500 people were employed at the factory when Dodd visited including 200 women.

 

Stockport was another centre of hat-making and in 1826 Christy’s took over T&J Worsley upon the retirement of the principals of that company.  The company was growing and granted a high accolade and valued seal of approval when Prince Albert began to wear Christy’s top hats in the 1850s and other members of the Royal Family followed his example.  Christy’s became known for the manufacture of high quality hats of all kinds – bowlers, fedoras, trilbies, homburgs  – not to forget hats for equestrian and military purposes.  When the company was at its most productive, it employed 3,000 people in its Stockport factory.  By the end of the 19th century, Bermondsey had lost its leading position in the manufacture of hats to Stockport.

 

At the beginning of the 20th century, everyone, regardless of class, wore a hat when outdoors, one wasn’t considered properly dressed without one.  But over the next 60 years, people abandoned hat-wearing as an everyday habit, only to wear them for formal occasions. It was normal for men to wear a hat to their place of work in the 1950s but by the early 1960s had abandoned the habit, perhaps influenced by John F Kennedy who famously preferred to go bare headed.  

The Christy’s factory in Bermondsey closed in 1953, as did the head office in Gracechurch Street.  In 1966 five hat manufacturers in Stockport including Christy’s merged to form Associated British Hat Manufacturers Ltd and the whole group traded under the name Christy & Co after 1980.  The factory in Stockport survived until 1997 when it closed and was demolished in 2000.  The factory buildings set back behind Bermondsey Street have been extensively modernised, renovated and extended upwards, and form a part of a mixed use development called Bell Yard Mews that includes some very expensive apartments.

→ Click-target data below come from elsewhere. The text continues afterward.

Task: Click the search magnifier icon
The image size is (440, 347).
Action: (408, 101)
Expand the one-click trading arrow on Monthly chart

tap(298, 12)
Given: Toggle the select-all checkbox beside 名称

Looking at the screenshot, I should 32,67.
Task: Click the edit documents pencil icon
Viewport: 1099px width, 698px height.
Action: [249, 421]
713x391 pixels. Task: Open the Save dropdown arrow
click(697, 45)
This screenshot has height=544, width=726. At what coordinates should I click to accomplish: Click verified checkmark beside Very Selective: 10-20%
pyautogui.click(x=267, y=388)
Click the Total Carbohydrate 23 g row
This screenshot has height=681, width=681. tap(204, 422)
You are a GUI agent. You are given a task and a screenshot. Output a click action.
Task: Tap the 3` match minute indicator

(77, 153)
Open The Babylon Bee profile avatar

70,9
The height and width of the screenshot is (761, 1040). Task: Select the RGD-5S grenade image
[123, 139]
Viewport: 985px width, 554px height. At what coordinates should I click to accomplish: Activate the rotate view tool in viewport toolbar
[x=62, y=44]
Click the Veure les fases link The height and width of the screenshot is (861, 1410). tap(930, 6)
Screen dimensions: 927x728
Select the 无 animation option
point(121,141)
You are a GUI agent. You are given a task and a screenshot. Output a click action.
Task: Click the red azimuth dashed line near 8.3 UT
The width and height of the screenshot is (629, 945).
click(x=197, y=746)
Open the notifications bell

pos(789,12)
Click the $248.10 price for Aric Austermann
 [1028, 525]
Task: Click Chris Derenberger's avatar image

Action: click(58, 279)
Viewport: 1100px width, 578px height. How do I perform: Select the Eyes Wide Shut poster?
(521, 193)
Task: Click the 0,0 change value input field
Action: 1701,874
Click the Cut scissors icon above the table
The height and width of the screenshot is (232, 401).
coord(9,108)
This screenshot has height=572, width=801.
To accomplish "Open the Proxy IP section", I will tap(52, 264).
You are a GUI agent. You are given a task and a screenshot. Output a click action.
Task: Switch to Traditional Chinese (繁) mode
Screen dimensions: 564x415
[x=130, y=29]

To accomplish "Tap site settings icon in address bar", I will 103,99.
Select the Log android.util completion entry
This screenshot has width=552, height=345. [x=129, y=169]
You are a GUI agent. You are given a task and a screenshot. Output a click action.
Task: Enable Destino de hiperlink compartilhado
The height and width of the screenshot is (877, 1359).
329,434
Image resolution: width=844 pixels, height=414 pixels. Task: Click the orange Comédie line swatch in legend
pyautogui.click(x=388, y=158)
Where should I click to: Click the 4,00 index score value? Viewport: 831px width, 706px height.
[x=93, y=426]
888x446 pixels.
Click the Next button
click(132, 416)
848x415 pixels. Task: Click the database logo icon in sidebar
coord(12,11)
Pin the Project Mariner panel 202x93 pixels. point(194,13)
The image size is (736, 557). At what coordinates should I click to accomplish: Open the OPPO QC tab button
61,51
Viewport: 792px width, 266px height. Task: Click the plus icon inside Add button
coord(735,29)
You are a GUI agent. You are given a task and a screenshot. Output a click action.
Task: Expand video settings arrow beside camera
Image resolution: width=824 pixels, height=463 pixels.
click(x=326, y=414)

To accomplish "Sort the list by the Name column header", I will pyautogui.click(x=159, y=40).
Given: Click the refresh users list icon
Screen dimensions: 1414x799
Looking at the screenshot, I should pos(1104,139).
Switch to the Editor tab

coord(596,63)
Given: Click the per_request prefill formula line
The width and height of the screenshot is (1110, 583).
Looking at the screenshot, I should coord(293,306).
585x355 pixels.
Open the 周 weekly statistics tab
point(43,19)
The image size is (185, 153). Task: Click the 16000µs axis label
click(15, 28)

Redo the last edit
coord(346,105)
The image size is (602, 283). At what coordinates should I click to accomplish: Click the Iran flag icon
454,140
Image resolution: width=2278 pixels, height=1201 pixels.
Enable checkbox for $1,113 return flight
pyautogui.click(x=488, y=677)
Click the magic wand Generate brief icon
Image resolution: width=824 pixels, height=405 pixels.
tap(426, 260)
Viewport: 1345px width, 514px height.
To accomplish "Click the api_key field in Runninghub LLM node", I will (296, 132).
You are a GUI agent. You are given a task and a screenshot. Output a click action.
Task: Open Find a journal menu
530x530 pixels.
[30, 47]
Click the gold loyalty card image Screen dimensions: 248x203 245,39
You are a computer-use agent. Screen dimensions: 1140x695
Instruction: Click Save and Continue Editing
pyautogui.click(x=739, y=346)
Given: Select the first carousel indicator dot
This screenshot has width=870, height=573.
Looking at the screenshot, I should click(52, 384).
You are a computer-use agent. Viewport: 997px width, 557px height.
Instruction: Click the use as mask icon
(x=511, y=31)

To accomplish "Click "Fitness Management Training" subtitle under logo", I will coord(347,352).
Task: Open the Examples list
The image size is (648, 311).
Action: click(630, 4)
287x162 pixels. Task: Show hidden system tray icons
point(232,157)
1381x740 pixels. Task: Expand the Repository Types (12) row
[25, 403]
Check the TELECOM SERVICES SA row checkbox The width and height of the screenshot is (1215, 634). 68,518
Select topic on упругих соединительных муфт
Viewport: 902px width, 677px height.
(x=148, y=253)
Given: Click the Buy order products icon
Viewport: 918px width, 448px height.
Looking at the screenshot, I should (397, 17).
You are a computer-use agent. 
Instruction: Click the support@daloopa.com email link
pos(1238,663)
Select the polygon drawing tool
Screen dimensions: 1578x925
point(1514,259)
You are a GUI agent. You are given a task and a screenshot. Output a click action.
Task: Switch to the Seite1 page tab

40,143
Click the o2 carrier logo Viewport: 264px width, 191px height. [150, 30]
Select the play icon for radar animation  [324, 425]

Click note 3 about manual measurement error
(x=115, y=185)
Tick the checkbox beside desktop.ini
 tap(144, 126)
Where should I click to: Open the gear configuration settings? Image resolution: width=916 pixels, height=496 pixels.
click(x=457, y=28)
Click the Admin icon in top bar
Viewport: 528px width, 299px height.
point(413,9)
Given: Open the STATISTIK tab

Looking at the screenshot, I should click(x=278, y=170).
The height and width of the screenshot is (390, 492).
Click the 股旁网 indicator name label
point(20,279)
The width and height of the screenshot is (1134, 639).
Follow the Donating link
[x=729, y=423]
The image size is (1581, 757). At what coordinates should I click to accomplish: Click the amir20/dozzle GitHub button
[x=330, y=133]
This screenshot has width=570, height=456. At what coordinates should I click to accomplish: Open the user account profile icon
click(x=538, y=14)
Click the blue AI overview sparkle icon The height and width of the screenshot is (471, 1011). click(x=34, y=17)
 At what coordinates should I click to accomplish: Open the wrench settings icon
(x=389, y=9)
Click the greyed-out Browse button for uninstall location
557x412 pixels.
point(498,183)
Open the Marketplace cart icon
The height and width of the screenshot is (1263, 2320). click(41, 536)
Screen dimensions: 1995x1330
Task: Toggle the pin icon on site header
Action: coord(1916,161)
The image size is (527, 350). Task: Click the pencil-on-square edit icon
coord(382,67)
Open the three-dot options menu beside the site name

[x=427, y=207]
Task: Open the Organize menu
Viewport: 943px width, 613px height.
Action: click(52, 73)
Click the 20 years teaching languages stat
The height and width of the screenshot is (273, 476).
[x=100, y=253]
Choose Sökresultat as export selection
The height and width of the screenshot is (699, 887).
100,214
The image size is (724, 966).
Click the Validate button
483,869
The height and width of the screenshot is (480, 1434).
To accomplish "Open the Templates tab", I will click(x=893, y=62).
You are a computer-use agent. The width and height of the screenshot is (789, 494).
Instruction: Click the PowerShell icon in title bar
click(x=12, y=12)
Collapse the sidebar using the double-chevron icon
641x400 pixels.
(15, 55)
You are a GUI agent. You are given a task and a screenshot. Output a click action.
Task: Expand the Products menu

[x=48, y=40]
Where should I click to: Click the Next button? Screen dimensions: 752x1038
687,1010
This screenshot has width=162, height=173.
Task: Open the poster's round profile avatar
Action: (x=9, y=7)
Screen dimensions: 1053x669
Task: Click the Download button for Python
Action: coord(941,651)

High end, high quality handmade hats are still being produced by Christy & Co in their premises in Witney, Oxfordshire  though there appears to be no involvement from a member of the Christy family. The workforce is very much reduced but apprentices are trained to ensure the crafts and skills acquired over nearly 250 years of manufacture stay alive and can be passed on to future generations.